■ **Exercise requirements**
Would you copy only the lines below, from the one containing "353x233 pixels." through the very last one, leaving the pictures out?

■ **Material supplied**
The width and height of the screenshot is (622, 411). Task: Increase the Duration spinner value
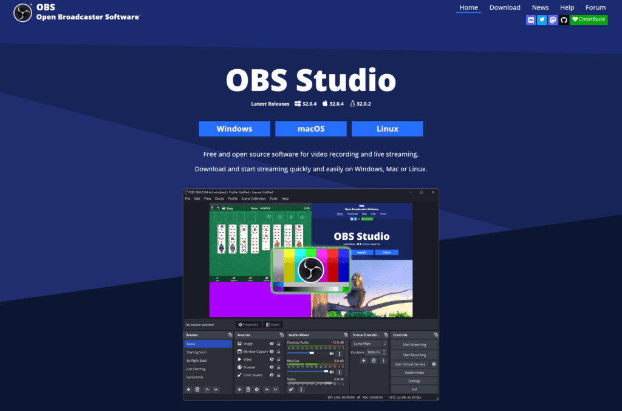[x=384, y=351]
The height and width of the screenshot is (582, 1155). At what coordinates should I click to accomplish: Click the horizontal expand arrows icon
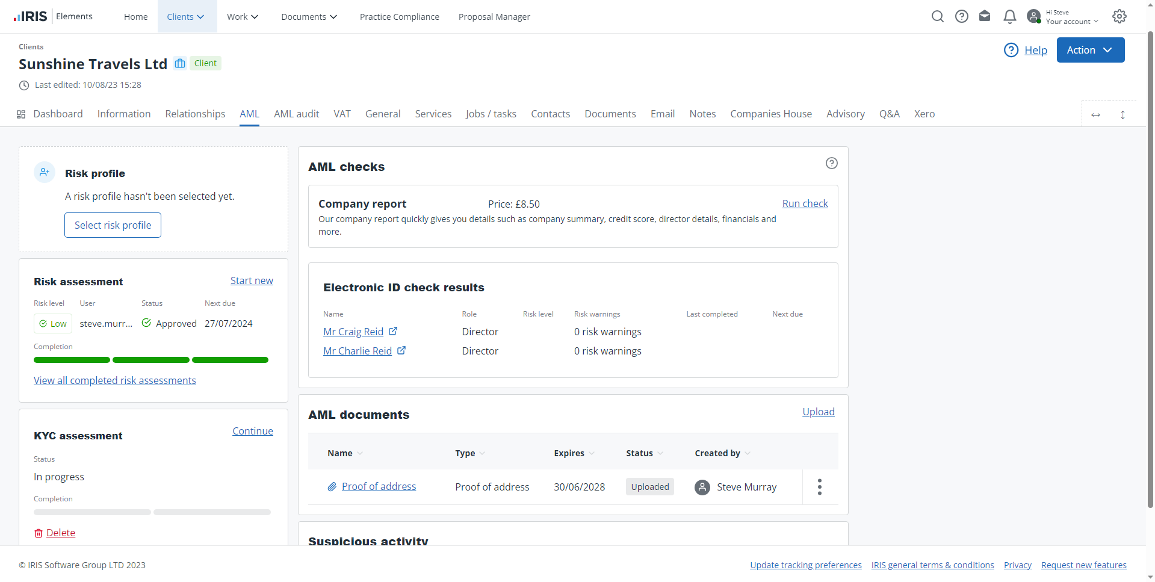[x=1095, y=115]
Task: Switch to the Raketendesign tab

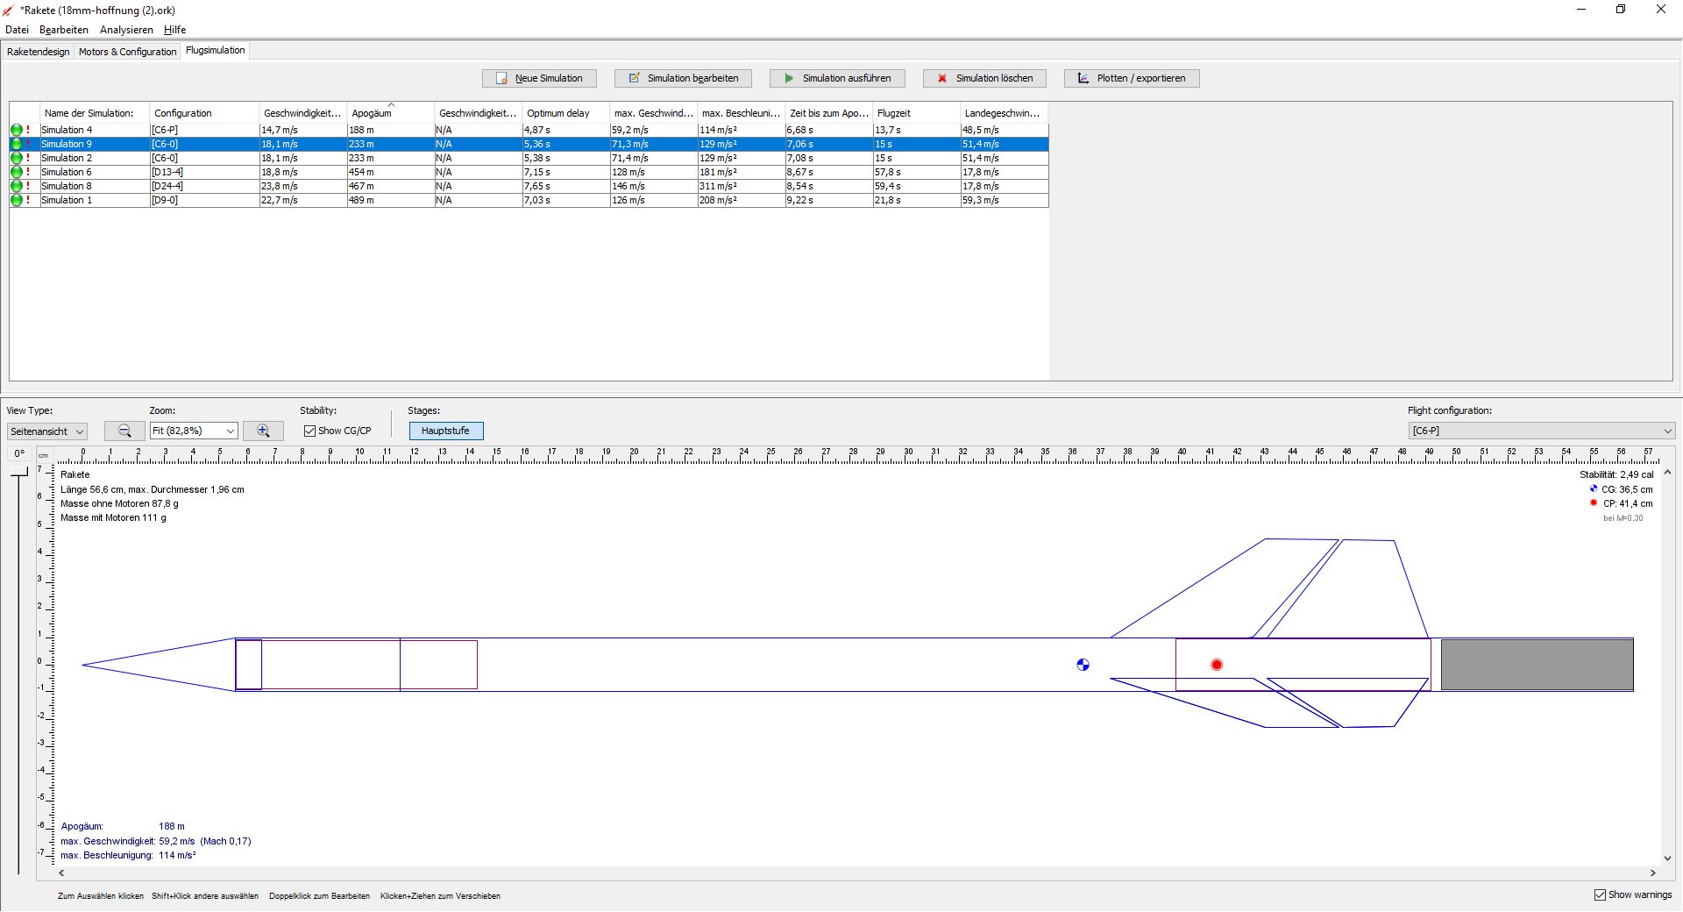Action: click(39, 52)
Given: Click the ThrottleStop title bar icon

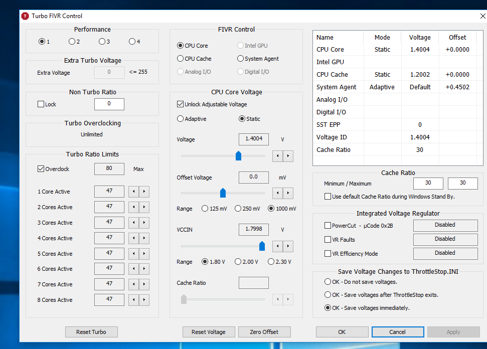Looking at the screenshot, I should [x=25, y=16].
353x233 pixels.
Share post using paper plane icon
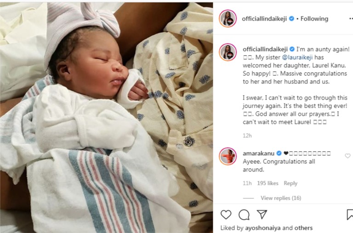pos(262,215)
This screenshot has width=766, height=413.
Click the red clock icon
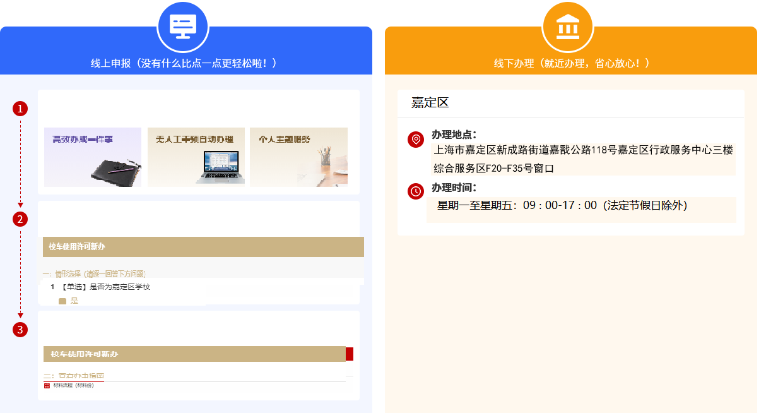point(415,191)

■ **Output for this task**
353x233 pixels.
Share post using paper plane icon
pos(262,215)
This screenshot has width=766, height=413.
Click the red clock icon
point(415,191)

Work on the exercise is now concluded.